If the Cavaliers make a run this postseason, Donovan Mitchell will almost certainly be at the forefront.
But that doesn’t mean his long-term future in Cleveland is a certainty at this point.
Mitchell, set to become a free agent after next season, is eligible for an extension this offseason, and if he doesn’t sign it, the Cavaliers “will discuss the possibility of moving him,” according to The Athletic, which cited anonymous sources.

The outlet also reported that “there is zero evidence that Mitchell wants to be elsewhere.”
But the contract situation could seemingly complicate things, with Mitchell set to make over $50 million next season before having a player option for the 2027-28 season.

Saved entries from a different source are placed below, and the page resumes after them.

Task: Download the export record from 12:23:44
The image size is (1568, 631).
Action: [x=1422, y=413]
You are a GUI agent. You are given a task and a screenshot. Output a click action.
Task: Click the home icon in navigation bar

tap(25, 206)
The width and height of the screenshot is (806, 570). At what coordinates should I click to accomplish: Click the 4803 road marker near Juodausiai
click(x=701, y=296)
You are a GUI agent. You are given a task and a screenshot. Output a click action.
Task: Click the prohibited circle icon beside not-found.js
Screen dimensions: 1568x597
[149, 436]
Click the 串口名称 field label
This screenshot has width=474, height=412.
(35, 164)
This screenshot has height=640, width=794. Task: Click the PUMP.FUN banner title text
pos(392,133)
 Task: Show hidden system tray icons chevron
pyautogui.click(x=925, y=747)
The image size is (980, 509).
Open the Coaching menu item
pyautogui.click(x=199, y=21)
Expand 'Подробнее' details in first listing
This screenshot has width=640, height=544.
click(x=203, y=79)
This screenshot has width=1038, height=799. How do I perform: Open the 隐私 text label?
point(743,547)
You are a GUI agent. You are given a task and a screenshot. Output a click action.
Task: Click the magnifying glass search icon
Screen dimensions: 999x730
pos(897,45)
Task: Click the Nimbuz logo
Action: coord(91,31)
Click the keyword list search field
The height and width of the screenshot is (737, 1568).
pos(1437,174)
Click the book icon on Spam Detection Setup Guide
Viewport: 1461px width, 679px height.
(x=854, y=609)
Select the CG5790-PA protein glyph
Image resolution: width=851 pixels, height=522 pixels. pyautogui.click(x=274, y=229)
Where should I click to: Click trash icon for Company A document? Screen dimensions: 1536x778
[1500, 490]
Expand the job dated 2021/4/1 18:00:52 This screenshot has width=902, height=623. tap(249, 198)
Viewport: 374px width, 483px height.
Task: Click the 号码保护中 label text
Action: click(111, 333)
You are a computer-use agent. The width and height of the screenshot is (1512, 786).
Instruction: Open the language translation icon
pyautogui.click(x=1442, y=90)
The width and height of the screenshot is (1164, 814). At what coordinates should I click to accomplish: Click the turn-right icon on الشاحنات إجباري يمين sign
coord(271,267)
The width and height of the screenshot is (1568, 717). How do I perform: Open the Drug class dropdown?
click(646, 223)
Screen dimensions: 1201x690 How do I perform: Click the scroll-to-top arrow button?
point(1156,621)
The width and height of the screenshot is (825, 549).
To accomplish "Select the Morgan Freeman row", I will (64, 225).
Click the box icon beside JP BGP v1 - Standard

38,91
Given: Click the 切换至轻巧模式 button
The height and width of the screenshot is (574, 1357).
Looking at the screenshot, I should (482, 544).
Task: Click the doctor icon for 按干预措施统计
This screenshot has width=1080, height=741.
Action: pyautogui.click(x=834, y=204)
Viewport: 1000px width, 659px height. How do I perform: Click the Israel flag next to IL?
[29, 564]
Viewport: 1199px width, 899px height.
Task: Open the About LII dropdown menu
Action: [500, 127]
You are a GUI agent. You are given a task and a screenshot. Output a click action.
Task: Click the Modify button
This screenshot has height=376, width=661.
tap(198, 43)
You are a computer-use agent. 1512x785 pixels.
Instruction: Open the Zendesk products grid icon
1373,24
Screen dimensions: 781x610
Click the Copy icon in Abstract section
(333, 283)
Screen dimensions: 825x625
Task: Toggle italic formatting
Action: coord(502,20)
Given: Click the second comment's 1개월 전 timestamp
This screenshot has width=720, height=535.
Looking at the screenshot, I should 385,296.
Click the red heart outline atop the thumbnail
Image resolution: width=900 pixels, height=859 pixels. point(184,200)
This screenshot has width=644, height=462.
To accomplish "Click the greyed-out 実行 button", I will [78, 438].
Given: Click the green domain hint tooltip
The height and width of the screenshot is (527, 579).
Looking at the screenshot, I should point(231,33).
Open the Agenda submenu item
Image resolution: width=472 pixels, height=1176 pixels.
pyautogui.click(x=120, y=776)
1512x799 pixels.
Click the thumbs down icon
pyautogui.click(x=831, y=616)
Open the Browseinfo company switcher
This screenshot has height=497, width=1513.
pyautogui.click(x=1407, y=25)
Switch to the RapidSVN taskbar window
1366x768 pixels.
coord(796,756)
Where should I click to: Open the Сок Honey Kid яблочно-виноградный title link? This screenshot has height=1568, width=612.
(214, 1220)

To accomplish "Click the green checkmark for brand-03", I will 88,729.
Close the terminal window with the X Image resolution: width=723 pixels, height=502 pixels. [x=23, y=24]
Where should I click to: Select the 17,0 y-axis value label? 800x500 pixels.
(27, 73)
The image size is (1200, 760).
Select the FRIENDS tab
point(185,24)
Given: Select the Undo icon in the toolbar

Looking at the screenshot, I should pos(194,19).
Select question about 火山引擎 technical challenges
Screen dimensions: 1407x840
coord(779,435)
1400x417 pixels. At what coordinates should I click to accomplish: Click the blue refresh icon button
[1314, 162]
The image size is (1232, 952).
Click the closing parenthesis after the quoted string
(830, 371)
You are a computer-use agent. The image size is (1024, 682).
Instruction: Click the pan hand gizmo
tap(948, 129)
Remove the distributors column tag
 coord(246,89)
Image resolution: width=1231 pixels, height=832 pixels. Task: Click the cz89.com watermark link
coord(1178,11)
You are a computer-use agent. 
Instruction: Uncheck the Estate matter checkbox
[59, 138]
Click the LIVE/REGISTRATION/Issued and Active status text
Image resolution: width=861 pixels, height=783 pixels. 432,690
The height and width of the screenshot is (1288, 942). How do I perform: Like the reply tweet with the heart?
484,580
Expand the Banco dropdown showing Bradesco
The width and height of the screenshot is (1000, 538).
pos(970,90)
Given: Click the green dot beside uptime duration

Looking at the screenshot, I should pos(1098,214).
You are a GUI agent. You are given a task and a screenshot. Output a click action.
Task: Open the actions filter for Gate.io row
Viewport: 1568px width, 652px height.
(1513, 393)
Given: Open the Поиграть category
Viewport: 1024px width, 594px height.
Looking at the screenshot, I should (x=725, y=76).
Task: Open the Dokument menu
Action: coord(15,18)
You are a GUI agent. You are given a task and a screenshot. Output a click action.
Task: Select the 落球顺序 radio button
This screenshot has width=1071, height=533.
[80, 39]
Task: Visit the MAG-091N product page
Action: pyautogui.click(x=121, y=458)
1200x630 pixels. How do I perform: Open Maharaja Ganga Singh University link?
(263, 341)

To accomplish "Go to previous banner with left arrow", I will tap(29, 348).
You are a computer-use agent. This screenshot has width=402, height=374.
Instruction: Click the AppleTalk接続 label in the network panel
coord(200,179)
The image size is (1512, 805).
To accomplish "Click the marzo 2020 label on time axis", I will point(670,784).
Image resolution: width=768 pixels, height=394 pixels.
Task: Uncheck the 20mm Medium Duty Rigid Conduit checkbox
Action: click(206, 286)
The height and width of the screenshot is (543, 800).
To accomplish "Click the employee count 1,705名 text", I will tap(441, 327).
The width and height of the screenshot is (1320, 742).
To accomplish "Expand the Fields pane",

Mitchell has averaged 27.9 points per game this season, which serves as his best number since 2022-23, and if he declines the extension, it means he could leave in free agency without the Cavaliers getting anything in return for the superstar who helped shape the franchise’s current era.
He earned a seventh consecutive All-Star Game appearance while also helping Cleveland — which added James Harden ahead of the NBA trade deadline — earn the No. 4 seed in the Eastern Conference.

“The world,” Mitchell told reporters when asked about what this postseason chance means to him. “This is a great opportunity, and with that, it’s on us in this locker room — everybody in the locker room — to go out there and execute at the highest level. … You’re ready to run through a wall for it, and I think that’s just what you’re built for. This is what you practice for. This is why you work so hard.”
For now, the Cavaliers’ path through the postseason will start against the Raptors.
But whenever it ends, the future of Mitchell could become a question that looms over the offseason — the latest possible change for a franchise that already sent Darius Garland, who was a young piece in their core, to the Rockets for Harden.
The former No. 13 overall pick has spent the last four seasons in Cleveland after he was traded by the Jazz.